**What the task asks**
Restate the passage of the forum thread on old-school training below, starting with "# Old School" and going on through "for chest say...", but replace "log book" with "training journal".

— start of Text passage —

# Old School Training Like Serge Nubret...



## J.Lizzle (Jun 25, 2013)

Anyone train like this?

At the moment i've been doing low volume...2working sets to utter failure...aiming to beat log book each session..like 3excercises per body part but it feels like im doing nothing at all....

Then you get the complete opposite like Serge..

Who would do like 40sets of high reps for chest say...

I know i'd feel like id actually trained hard Serges way

THOUGHTS?:lightbulb::lightbulb:


----------



## AtomAnt (Jun 25, 2013)

The amount of volume Serge used was INSANE.  If you can handle that volume, then more power to you, but the key is to find the right amount of volume, the right frequency and intensity that will allow you to keep growing.  

I would think that with that much volume you would only be able to train each bodypart one time per week. For some, I know that is not enough, whereas other do just fine with that.  

Personally, I need to train more frequently and I have a mentality that I going to kill the muscle with very intense training, which means that my volume is on the lower end, but this allows me to have more growth and recovery periods over the course of a training phase. 

I've done the one body part per day thing and that just doesn't work all that well for me.  If you are going to absolute failure, after a few exercises you are going to be spent and the chances of getting any greater benefit are minimal.  I look at it as the point of diminishing returns.  

If you like to train like a headcase and want to go with more volume, look into Mountain Dog Training.  Basically you'll use a variety of intensity techniques, rep schemes, movement patterns, and rest intervals to really get a deep burn and completely fatigue the muscle.  With something like Serge's routine, you have to ask yourself, are those endless sets really doing anything?  What if you trained with greater intensity and did fewer sets?  

Just my thoughts on it....


----------



## d2r2ddd (Jun 26, 2013)

I would rather u do John Meadow's Mountain Dog Training, there's a sub forum inside anasci.


----------



## AtomAnt (Jun 26, 2013)

Shit, just subscribe to John's site! You can get some sweet MD workouts from there.


----------

— end of Text passage —
— start of Excerpted records —

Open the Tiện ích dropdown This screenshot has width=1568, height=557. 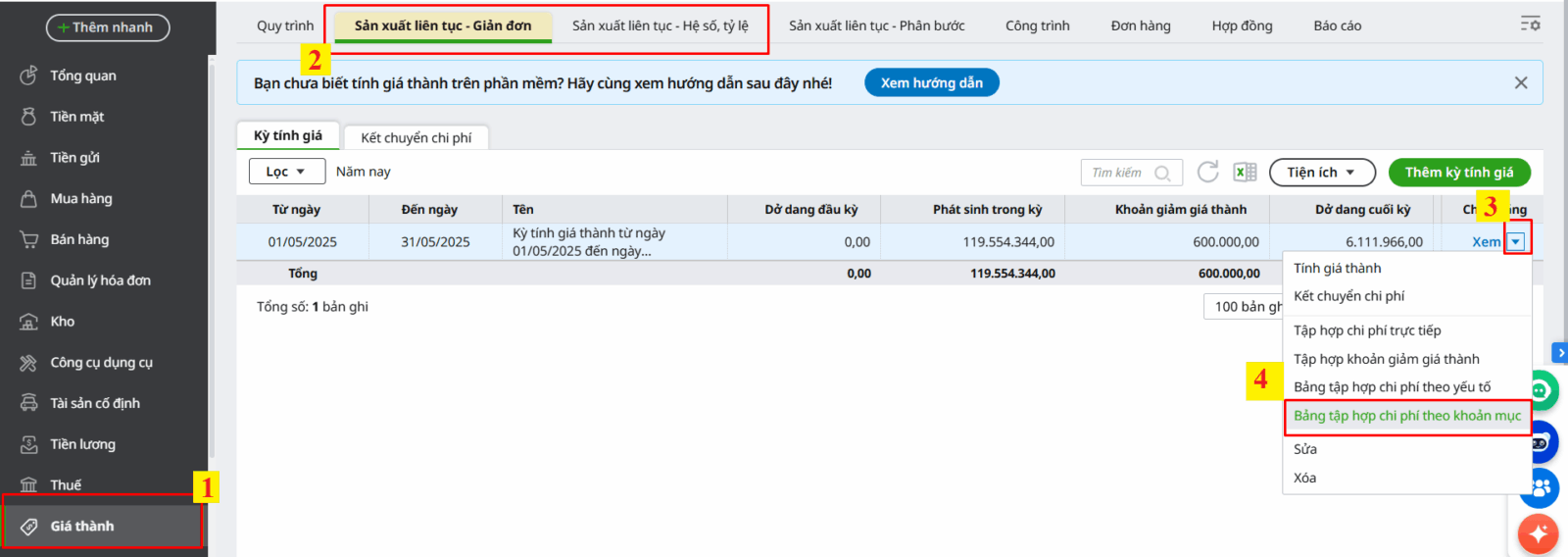[1322, 173]
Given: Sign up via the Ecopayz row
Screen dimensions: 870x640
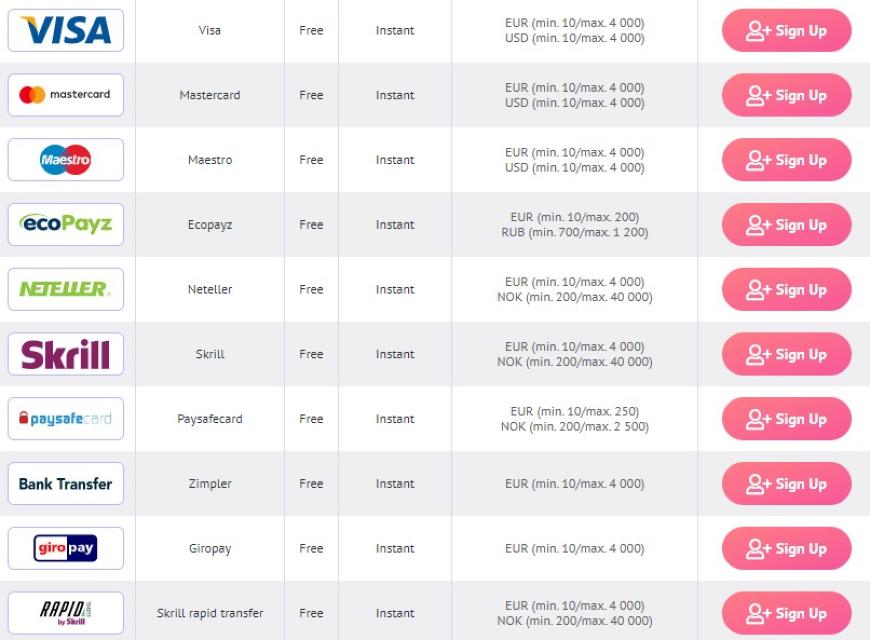Looking at the screenshot, I should 786,224.
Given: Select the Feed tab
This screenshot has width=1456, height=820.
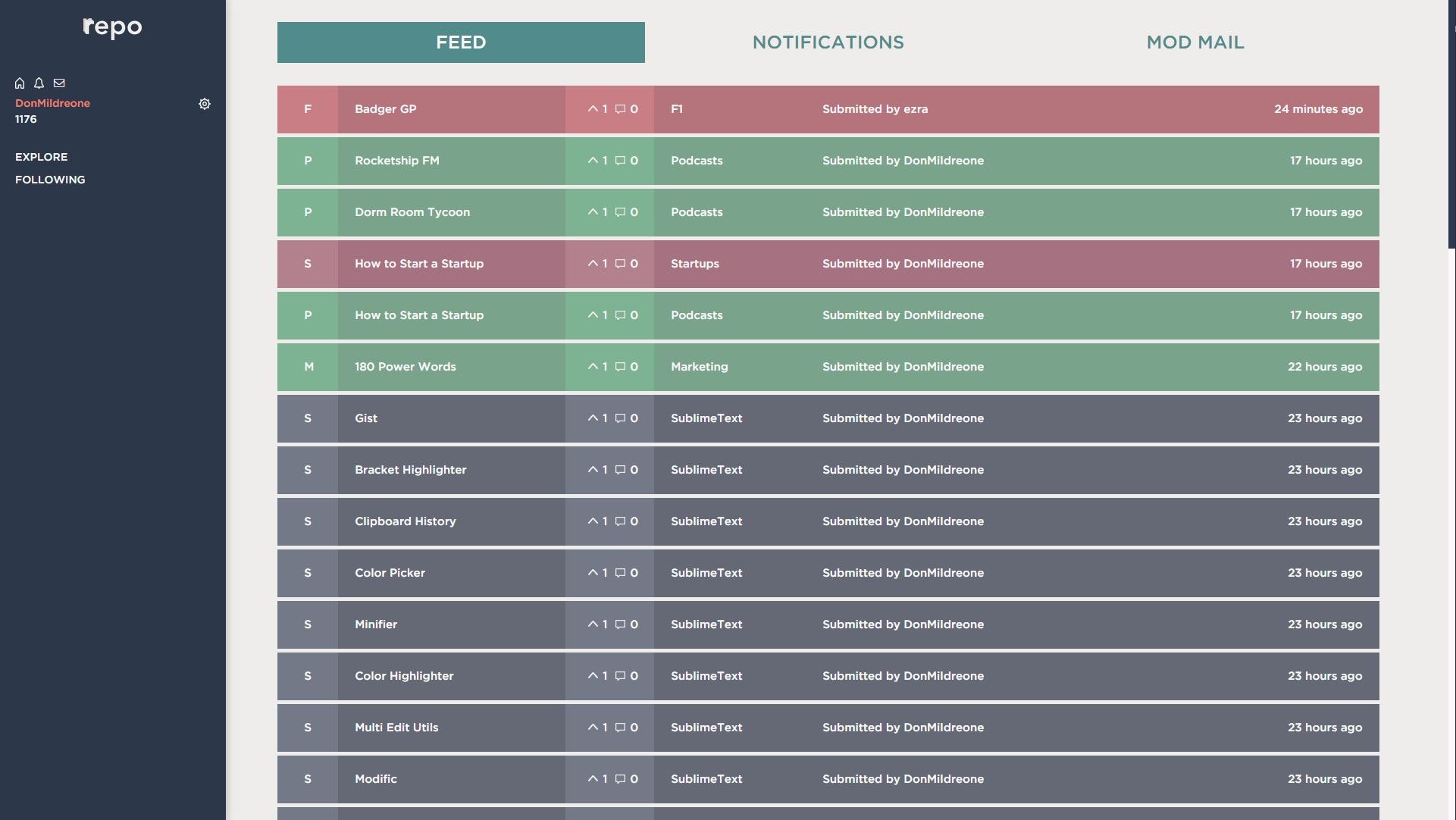Looking at the screenshot, I should point(461,42).
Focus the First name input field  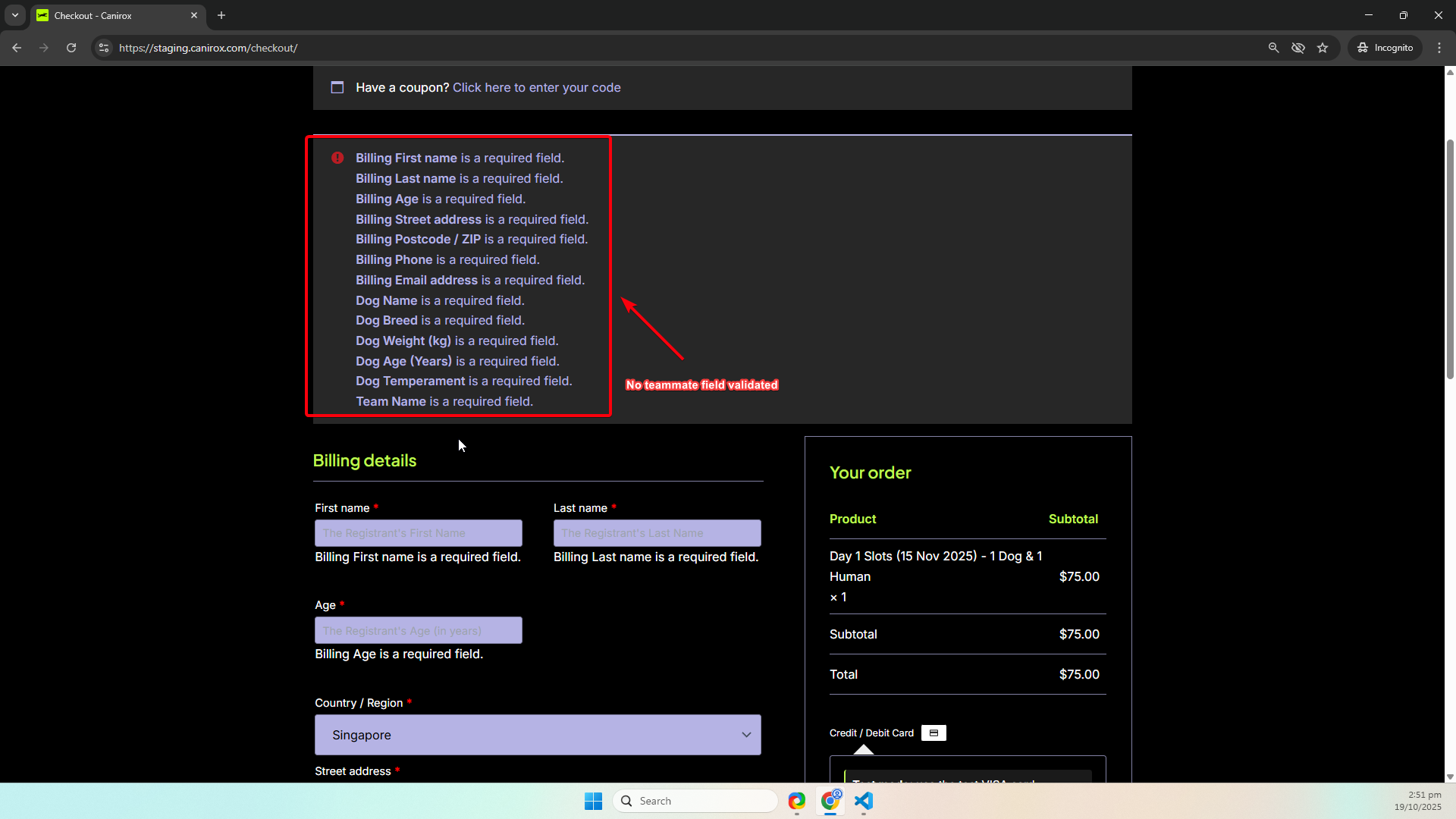[x=418, y=533]
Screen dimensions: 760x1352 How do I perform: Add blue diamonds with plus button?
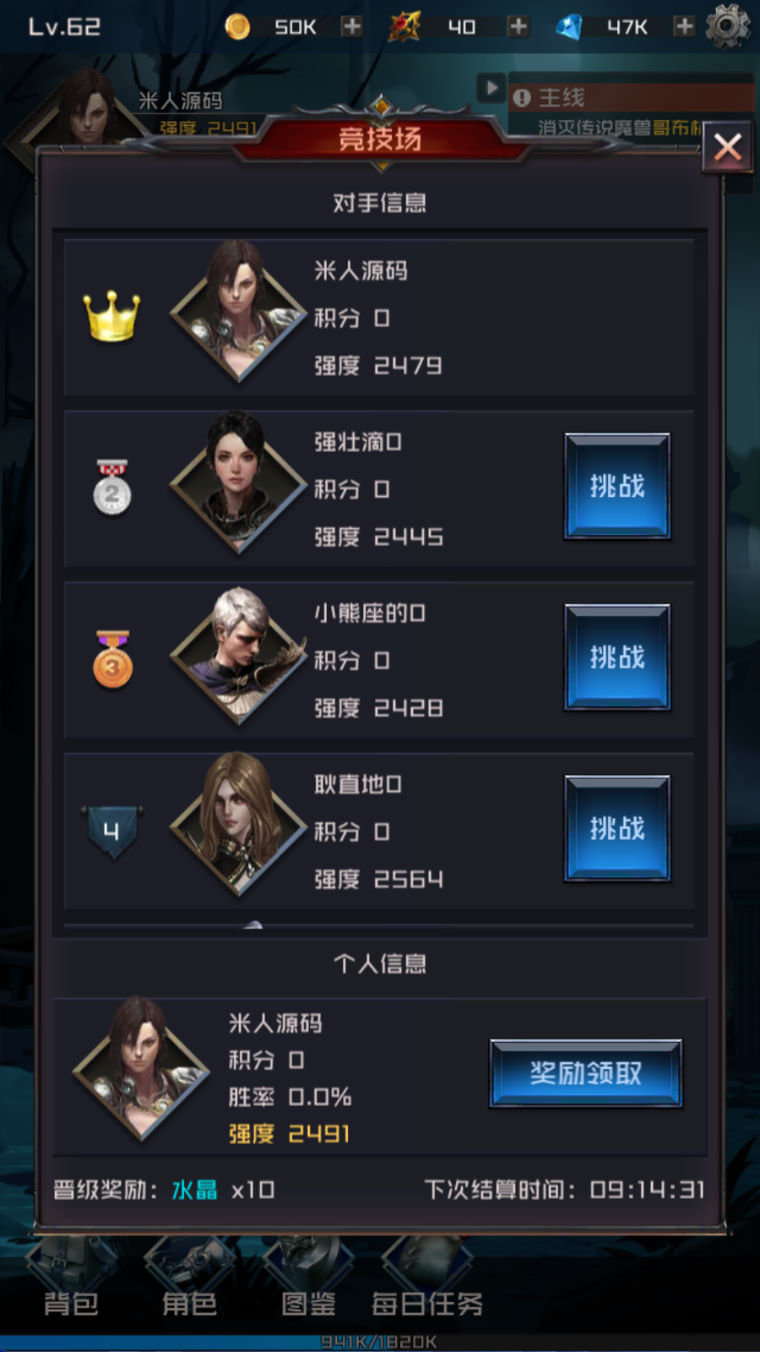pos(684,27)
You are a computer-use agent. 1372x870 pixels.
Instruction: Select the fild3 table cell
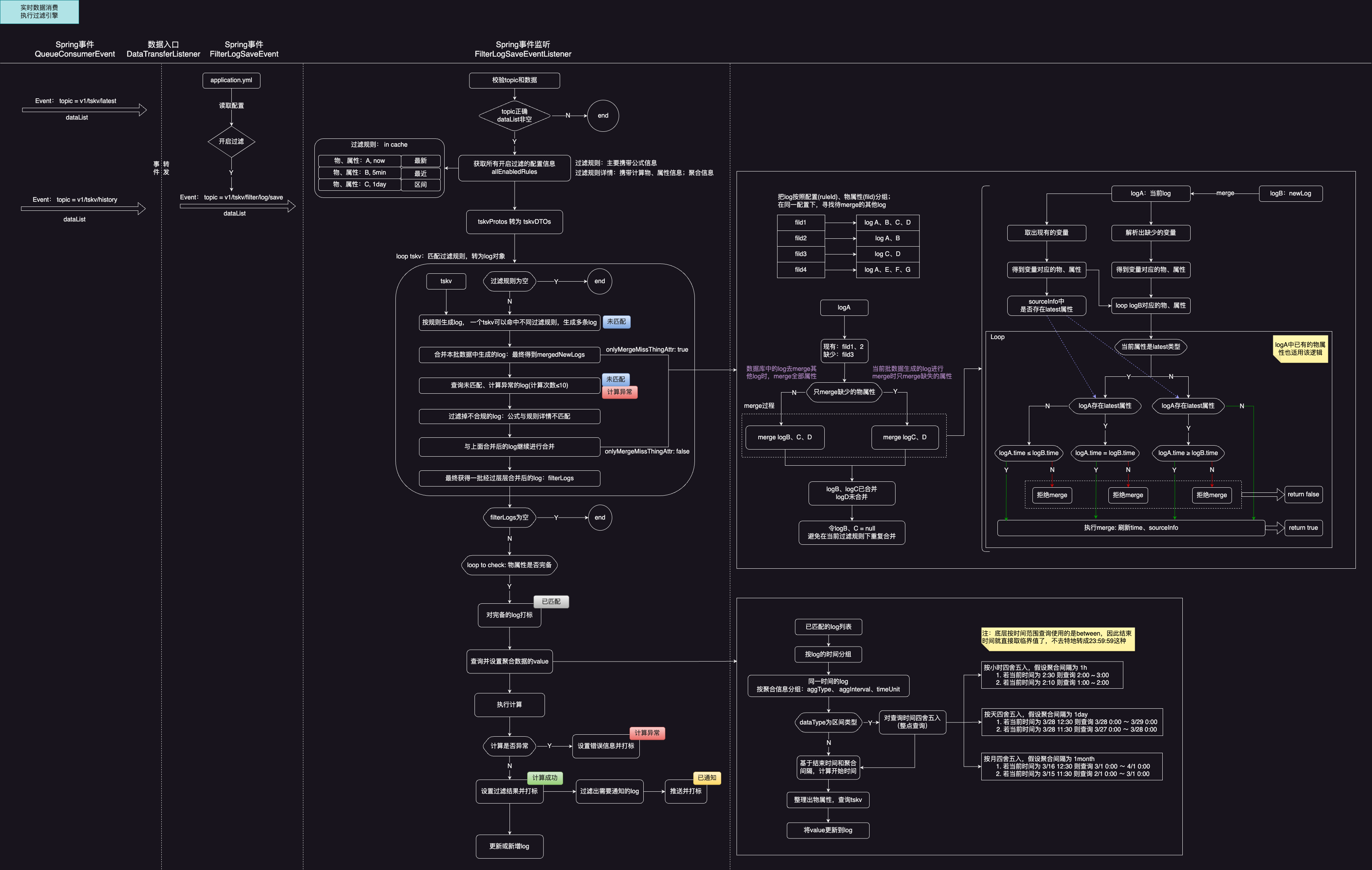tap(801, 254)
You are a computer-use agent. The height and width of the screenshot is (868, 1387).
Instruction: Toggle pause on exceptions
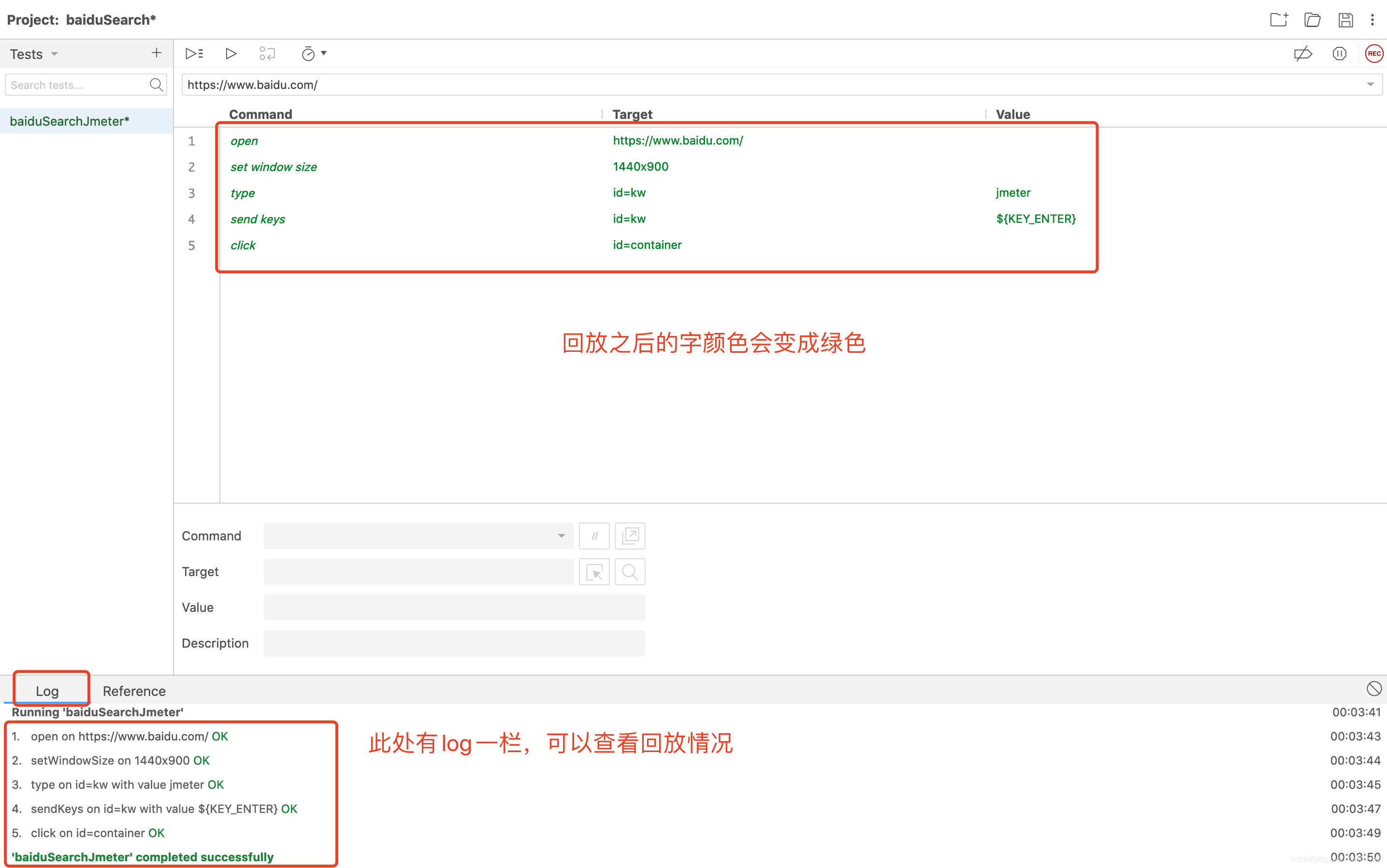1339,54
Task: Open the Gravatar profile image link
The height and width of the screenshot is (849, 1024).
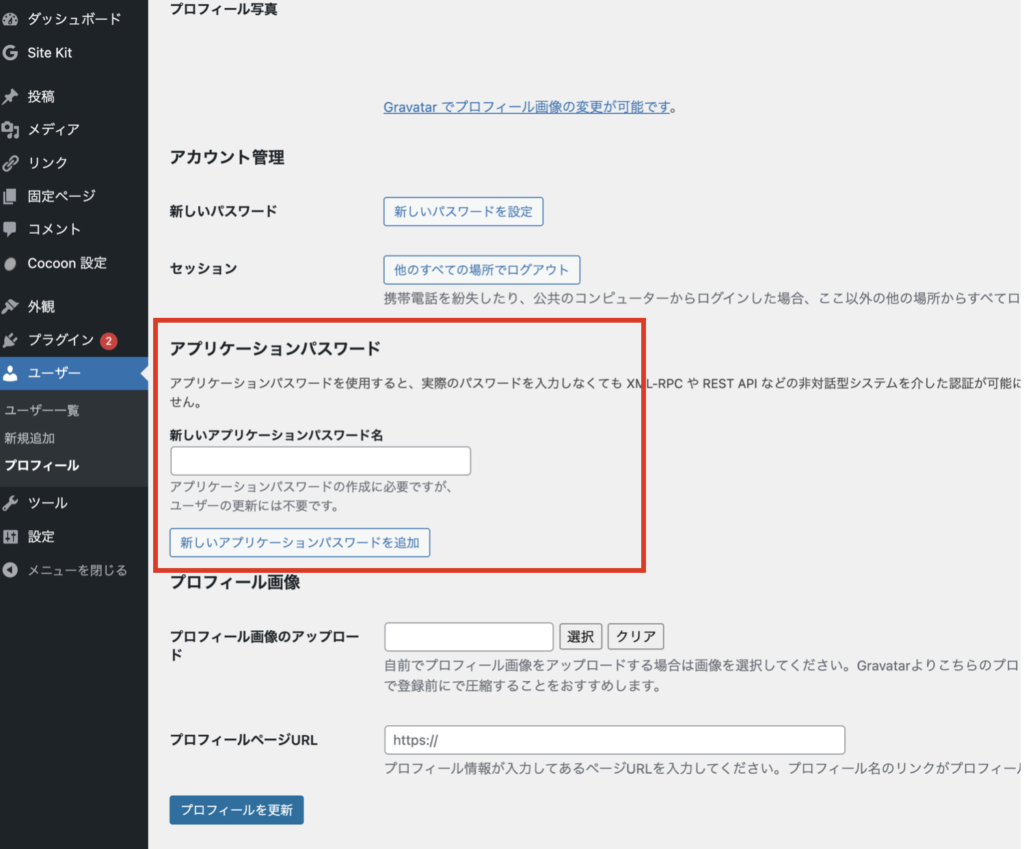Action: (x=526, y=107)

— end of Excerpted records —

**Problem solution**
# Old School Training Like Serge Nubret...



## J.Lizzle (Jun 25, 2013)

Anyone train like this?

At the moment i've been doing low volume...2working sets to utter failure...aiming to beat training journal each session..like 3excercises per body part but it feels like im doing nothing at all....

Then you get the complete opposite like Serge..

Who would do like 40sets of high reps for chest say...